Stated task 1 ▸
Reproduce a passage of the South Carolina tax bill analysis word for word, beginning at the words "- Requires that" and stopping after "and $190,000 of income.".
Stated task 2 ▸
List every section heading in the South Carolina tax bill analysis.
Stated task 3 ▸
Pick up the South Carolina tax bill analysis after its last sentence and carry it forward.

##### Document passage

Key Findings
- South Carolina lawmakers passed legislation, now signed by the governor, that would eliminate the state’s individual income tax over time.
- This would reduce revenue in South Carolina by $309 million this year, with full income tax elimination costing over $6.6 billion a year – nearly 45 percent of the current state general fund.
- This short-sighted move will jeopardize the many public services that South Carolinians rely on, and it comes as many states are doing the opposite and seeking to preserve revenue as they feel and continue to brace for the impact of recent federal tax and spending changes under the so-called “One Big Beautiful Bill Act” (OBBBA).
- The legislation would also disproportionately benefit the wealthiest South Carolinians, who just received a windfall from the federal tax cuts (to the tune of over $68,000 a year, on average, for the wealthiest 1 percent).
Bill Summary
H 4216 would make the following changes to South Carolina’s tax system (all changes are retroactive to 2026, except the triggers, which begin in 2027):
- Collapses the state’s three-bracket individual income tax structure into two brackets with rates of 1.99 percent on the first $30,000 of income and 5.2 percent on income over $30,000.
- Implements rate reduction triggers1 starting in 2027. If reached, the second bracket of 5.2 percent will be reduced until it collapses into the 1.99 percent bracket. At that point, the 1.99 percent flat rate will trigger down until it hits zero.
- Requires that filers add back their federal standard or itemized deductions to their Federal Taxable Income (FTI). South Carolina is one of seven states that start their state income tax calculations using FTI instead of Federal Adjusted Gross Income (FAGI).
- Creates the South Carolina Income-Adjusted Deduction (SCIAD) to replace federal standard and itemized deductions. This allows single filers to deduct $15,000, phasing out between $40,000 and $95,000 of income; Head of Household filers to deduct $22,500, phasing out between $60,000 and $142,500 of income; and joint filers to deduct $30,000, phasing out between $80,000 and $190,000 of income.
- Caps South Carolina’s already meager nonrefundable Earned Income Tax Credit at $200, therefore raising taxes on low- and middle-income South Carolinians and cutting the amount the state spends on their EITC in half.2
Bill Analysis
The initial impact of H 4216 would result in a $309 million revenue loss in 2026, according to South Carolina’s Revenue and Fiscal Affairs Office. The swap from federal deductions to the new SCIAD would initially raise taxes for 23 percent of filers. While most of these increases are on the highest-income 20 percent of filers who are now less likely to receive the new SCIAD, the overall distribution of the tax changes remains regressive. The bottom 20 percent of South Carolinians – households making under $23,200 annually – would receive no tax savings. Rather, the lowest-income South Carolinians are more likely to see a tax increase due to the new $200 cap on the state’s EITC.

##########
##### Record excerpts

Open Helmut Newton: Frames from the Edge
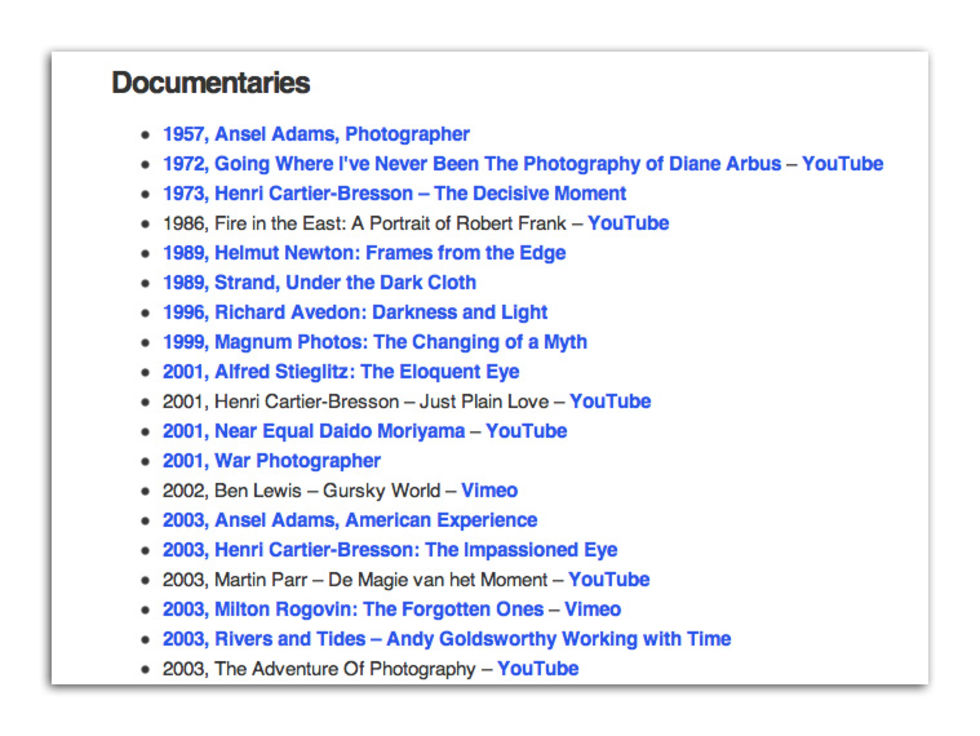980x736 pixels. (x=364, y=253)
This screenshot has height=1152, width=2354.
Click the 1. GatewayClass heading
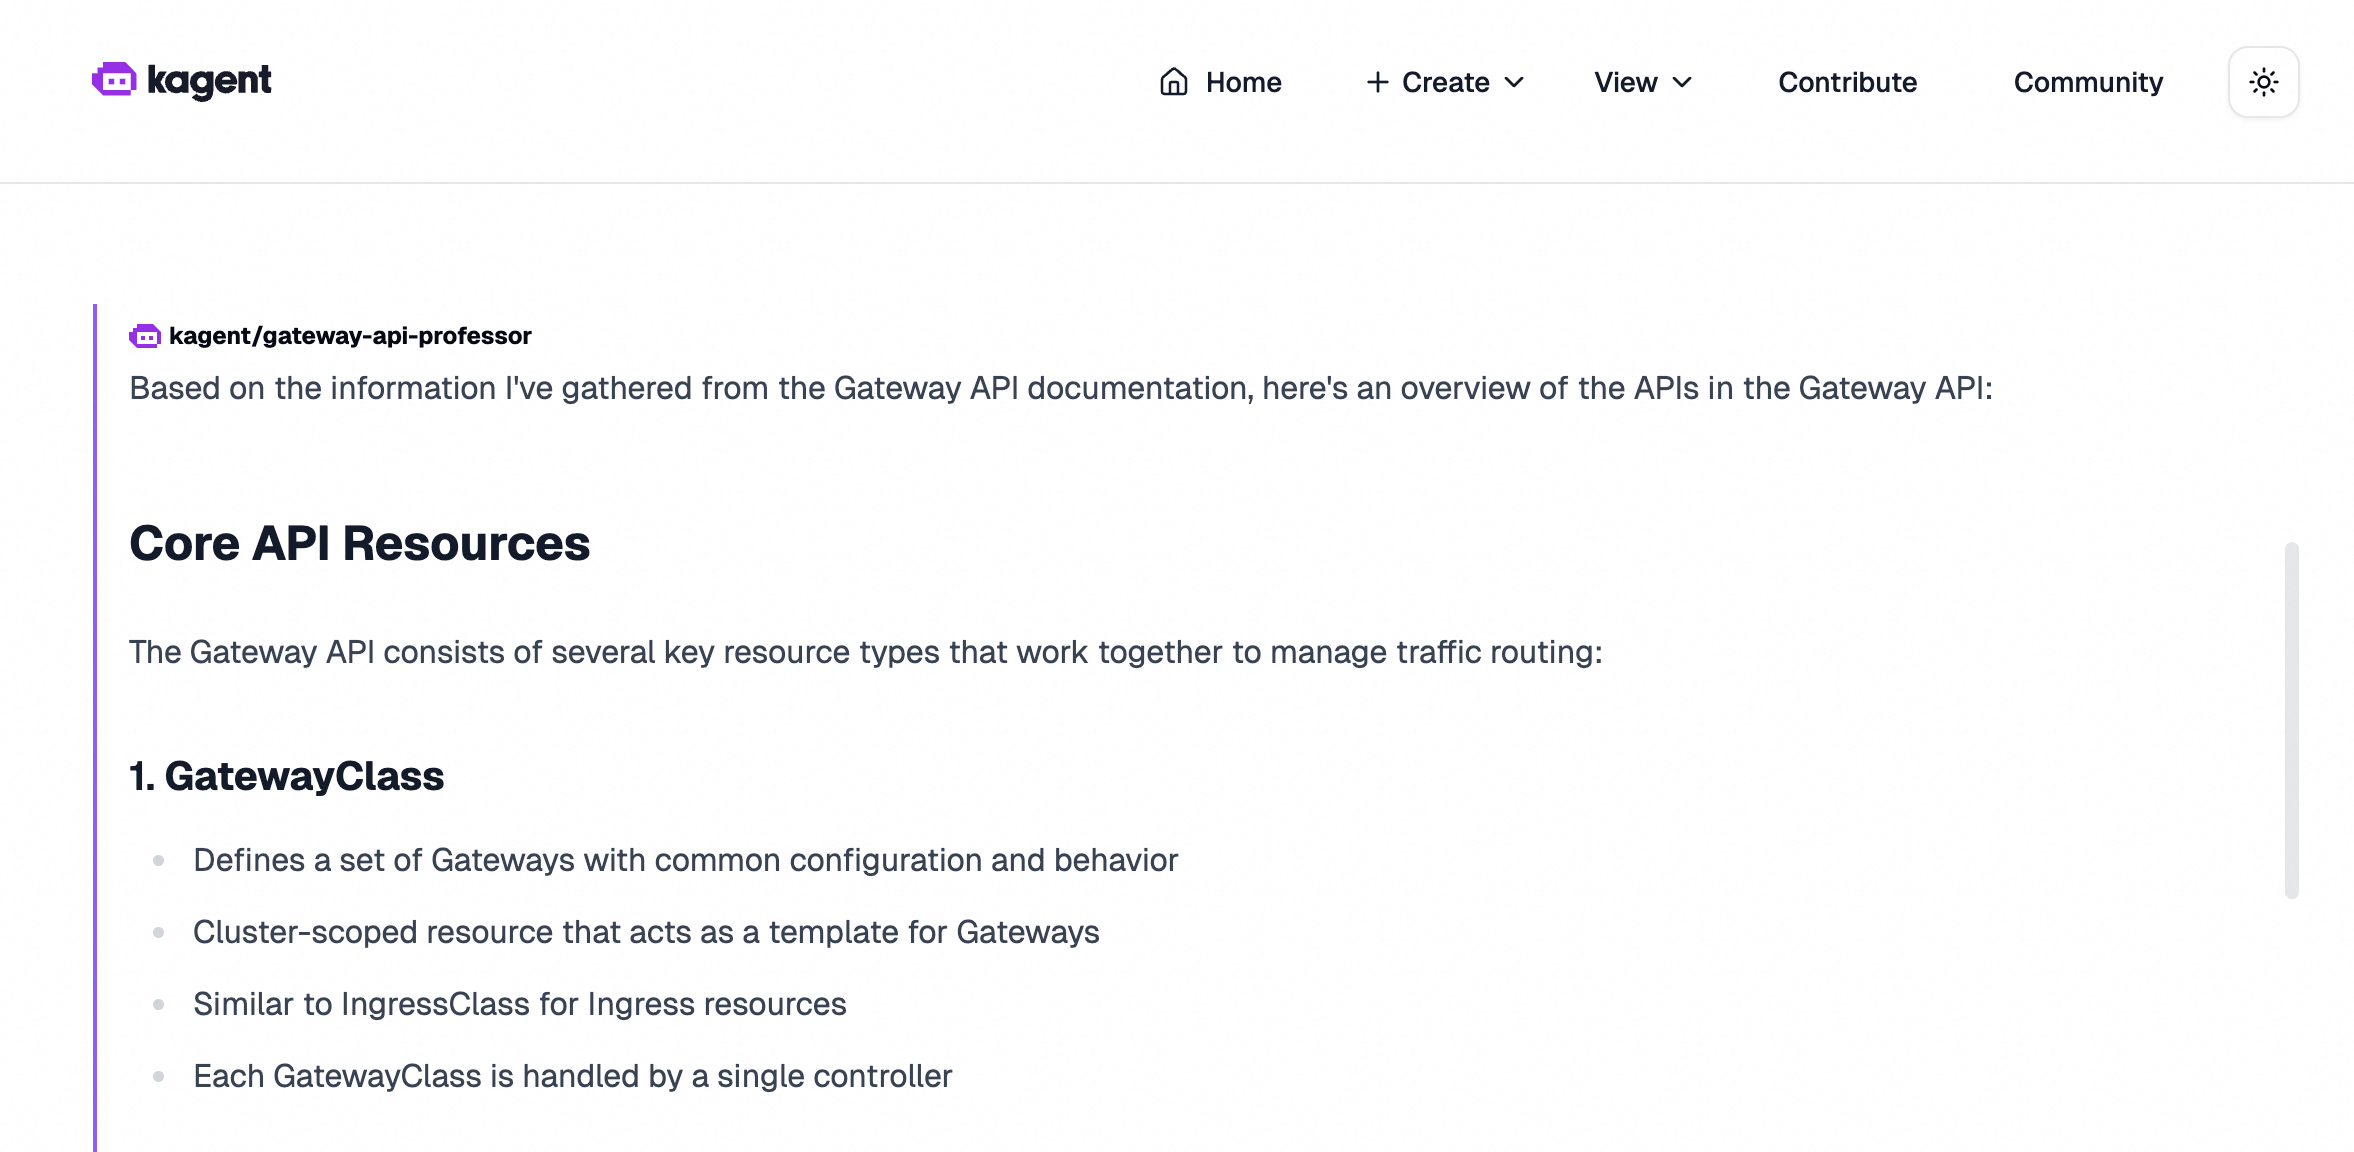tap(287, 776)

##########

Task response 1 ▸
- Requires that filers add back their federal standard or itemized deductions to their Federal Taxable Income (FTI). South Carolina is one of seven states that start their state income tax calculations using FTI instead of Federal Adjusted Gross Income (FAGI).
- Creates the South Carolina Income-Adjusted Deduction (SCIAD) to replace federal standard and itemized deductions. This allows single filers to deduct $15,000, phasing out between $40,000 and $95,000 of income; Head of Household filers to deduct $22,500, phasing out between $60,000 and $142,500 of income; and joint filers to deduct $30,000, phasing out between $80,000 and $190,000 of income.

Task response 2 ▸
Key Findings
Bill Summary
Bill Analysis

Task response 3 ▸
Middle-income and working-class South Carolinians do not fare much better. The average household in the middle 20 percent of South Carolinians – with annual incomes of $59,900 – would see an average tax cut of $146 a year. The wealthiest South Carolinians get by far the largest tax cut. The top 1 percent of South Carolinians – with annual average incomes of $1.7 million – would see a tax cut of $3,139 in 2026.
Figure 1
The legislation becomes increasingly more expensive and regressive, providing a larger benefit to the richest in the state, as the tax rates get closer to zero. Triggered reductions, under which certain conditions must be met before further rate cuts occur, create a façade of fiscal responsibility. On top of that, lawmakers across the country—impatient when triggers aren’t met—often weaken these requirements or accelerate rate cuts in subsequent legislative sessions.
When the brackets collapse into a 1.99 percent flat rate, the revenue loss jumps to $4.3 billion a year, according to ITEP modeling, with the bottom 20 percent continuing to receive no tax cut and the top 1 percent of South Carolinians seeing a $34,330 average annual tax cut. As a percentage of income, this amounts to a tax cut for the wealthiest South Carolinians that is four times larger than middle-class families receive.
Figure 2
Full elimination of South Carolina’s individual income tax (as highlighted in Figure 3) is even more regressive and expensive.
The bottom 20 percent of households would still see no tax savings, everyone else would experience slightly larger tax cuts, and the top 1 percent would receive an astronomical tax cut of $51,063 annually, 3.46 percent of their total income. This would make South Carolina’s tax system even more tilted to the state’s wealthiest residents, who already enjoy the lowest effective tax rates of any income group in the state.
Figure 3
In addition to a more regressive tax code that asks more of low- and middle-income residents than the richest in the state, South Carolina would lose $6.6 billion in annual revenue (in 2026 dollars) upon eliminating its individual income tax. This equals nearly 45 percent of the state’s current general fund.
This top-heavy tax cut, nearly half of which flows to the richest 5 percent, would cost over $2 billion more than the state spends each year on public education through its general fund and over three times as much as the state spends annually on its Department of Health and Human Services. The bill includes no revenue raisers to offset this massive revenue loss, putting a wide range of public services in jeopardy.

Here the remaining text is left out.